Description of the task: Please write out the items below word for word, leaving the pictures out of your answer.

start

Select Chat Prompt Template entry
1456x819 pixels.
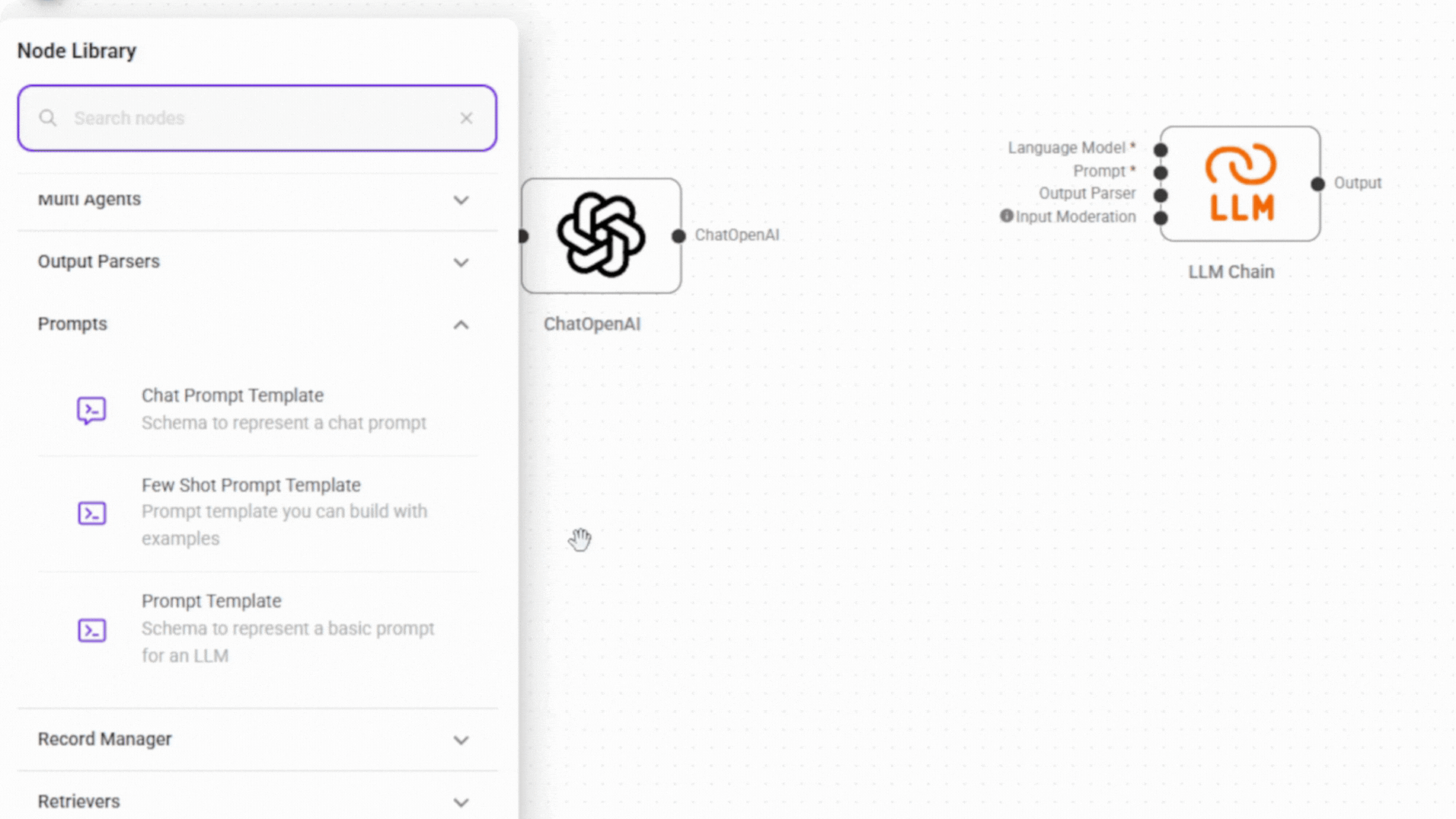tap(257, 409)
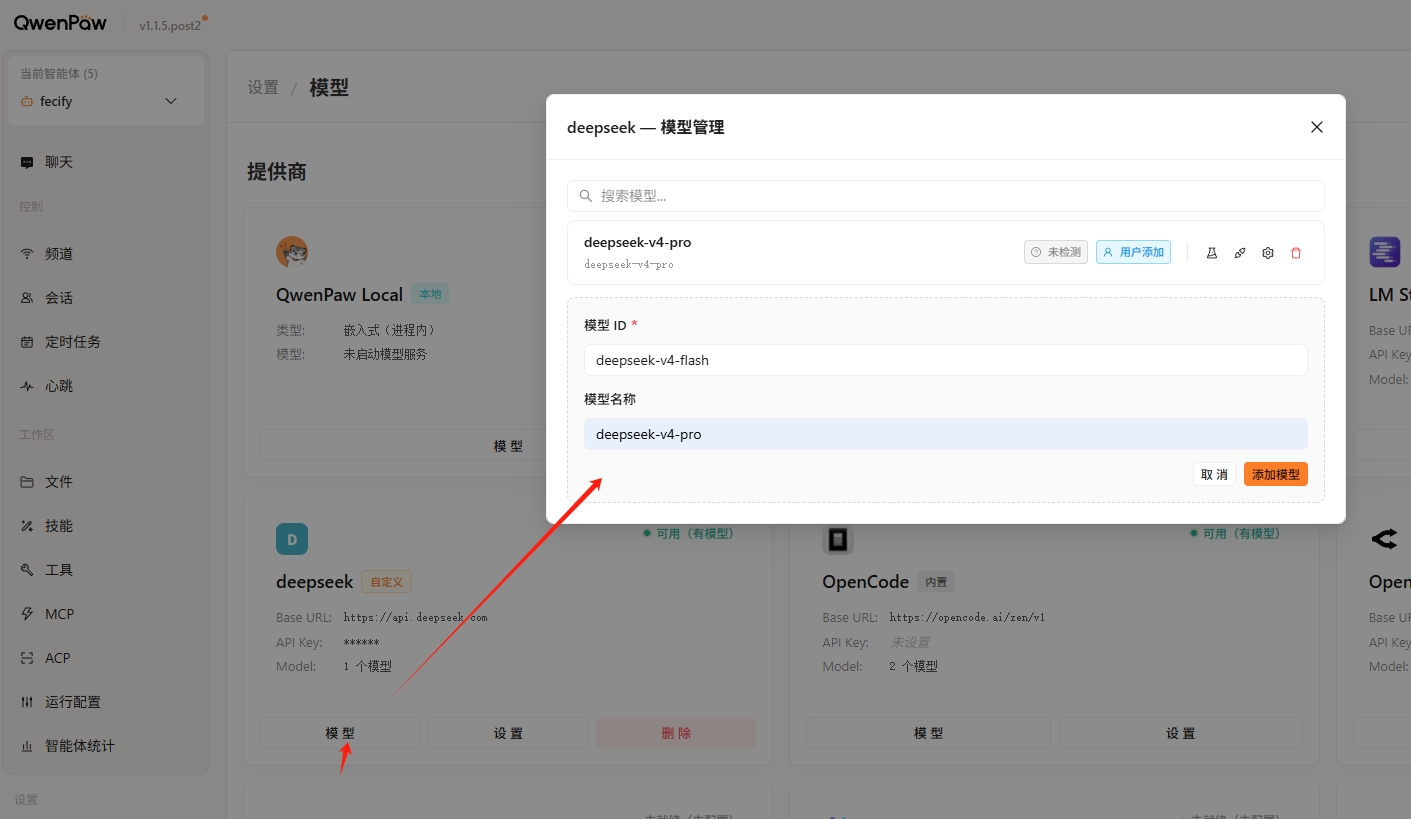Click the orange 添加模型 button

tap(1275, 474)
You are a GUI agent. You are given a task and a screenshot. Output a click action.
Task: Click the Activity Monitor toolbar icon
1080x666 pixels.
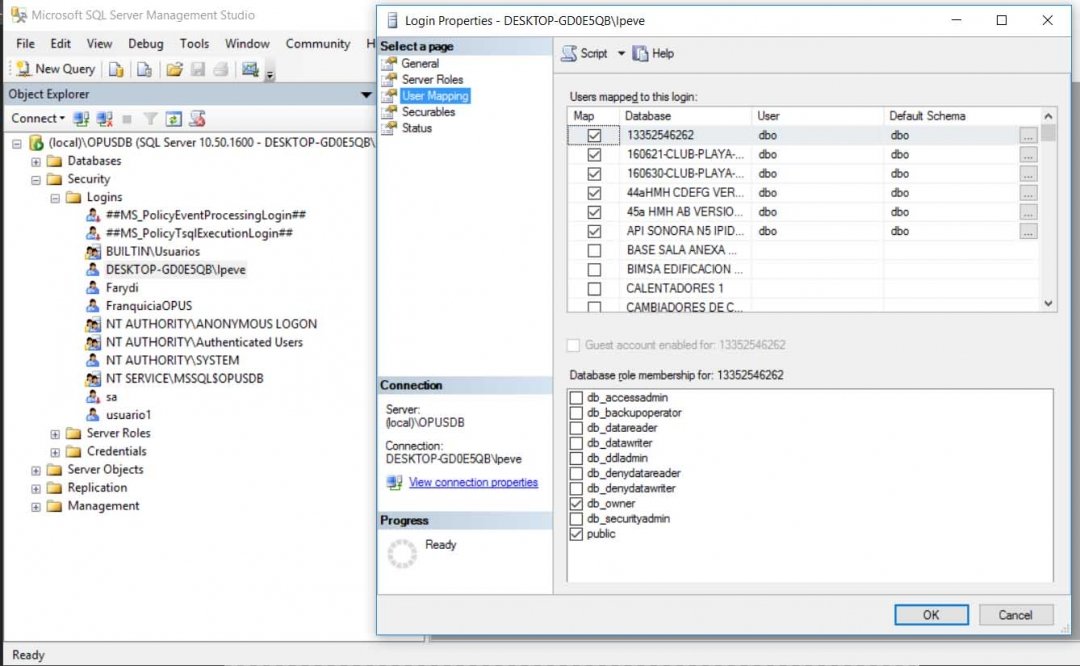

end

Reply to the exercise:
Select Chat Prompt Template entry
1456x819 pixels.
tap(257, 409)
Click the orange 添加模型 button

tap(1275, 474)
You are a GUI agent. You are given a task and a screenshot. Output a click action.
Task: Click the Activity Monitor toolbar icon
1080x666 pixels.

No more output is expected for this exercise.